Friday, January 26, 2024
Lygenztia *667 (Johnny Paycheck.........) February 9, 2024
Cheque? WTF is a cheque, who uses them and what the Hell for?
Cheques will be obsolete in our lifetime. There is a certain amount of absurdity of writing a check in a world dominated by contactless payments, e-transfers, etc. You know who still wants to pay by cheque? People that don't have any money, that's who. The cheque is a delay tactic until they can get money in their account.
If anyone under 75 years of age wants to pay you by cheque, they are a deadbeat. You've been warned.
Anyway, I gotta run...check, please.
rb>
On this day in history, Canada expelled 13 Soviet diplomats for spying – 1978
Today is National Pizza Day and on the Pastafarian Calendar it's "Out An Alien Lizard" day. (Yesterday, was "Get Naked Day".)
If you or someone you know is thinking about suicide, call or text 9-8-8. Help is available 24 hours a day, 7 days a week.
First Responder Assist, Wellness and Resilience resources can be found here.
Lygenztia *665 (For the low price of 4.99 per month....) January 26, 2024
Subscription services have become so prolific it is easy to lose track of what you are actually subscribing to. And don't get me started on TV. Wanna watch Letterkenny? That's only on Crave, you'll need to subscribe. Wanna watch True Crime? That's only on Disney +, you'll need to subscribe. Wanna watch the World Junior Hockey Tournament? That's only on TSN, you will have to subscribe.

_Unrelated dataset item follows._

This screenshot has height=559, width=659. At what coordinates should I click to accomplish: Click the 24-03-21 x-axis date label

Off the top of my head, I can think of Bell Fibe, Rogers Fire, Crave, Netflix, Amazon Prime, TSN. Sportsnet, Disney +
It goes on, ad infinitum. And, that is just TV.
Apps? Oh ya....the "free trial", with "in app" purchase options later. Or, you can subscribe. It's only fair to pay people for their work but I do think some of it is gouging, I guess the market will ultimately decide.

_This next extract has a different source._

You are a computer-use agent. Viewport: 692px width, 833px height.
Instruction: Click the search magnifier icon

Newspapers and periodicals have it figured out. They give you a sniff of an article....just a taste. Then, to read on you need to (you guessed it), subscribe. I see no issue with this, as back in the day, we paid for the actual tabloids and broadsheets at the news stand, or wherever you purchased your Sun or Star. (Anybody out there remember early morning delivery?)

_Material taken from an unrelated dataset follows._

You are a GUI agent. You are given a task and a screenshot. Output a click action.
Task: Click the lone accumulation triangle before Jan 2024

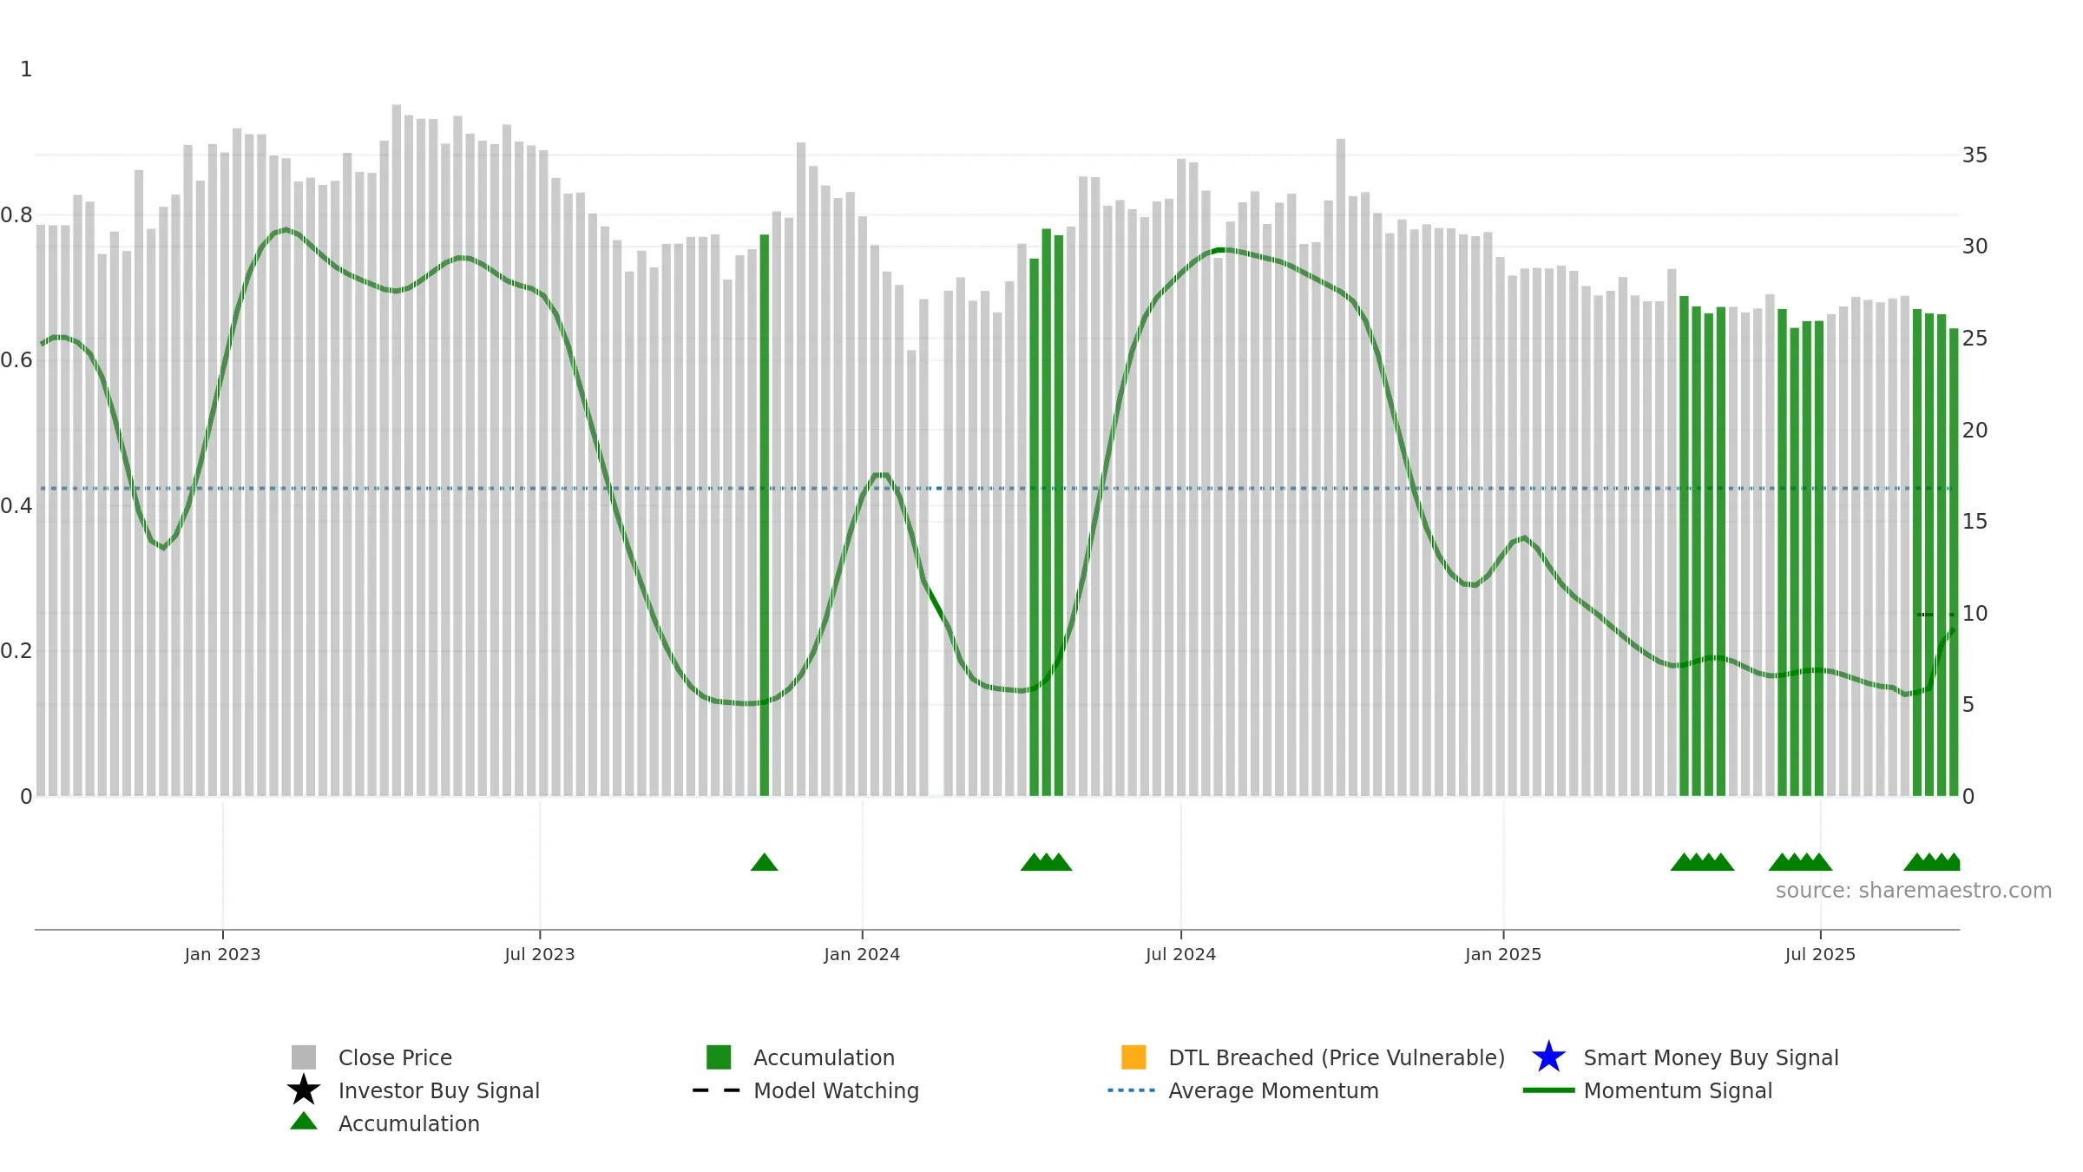(x=765, y=862)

Maybe we had it too good in the hey-day of the internet when everything was free and easily accessible. The content providers sure have tightened it up. But on the negative side, it appears the proliferation of free information is what has led to large scale lay offs in the print and media industry, writ large. And that is an unfortunate by-product of the information super highway.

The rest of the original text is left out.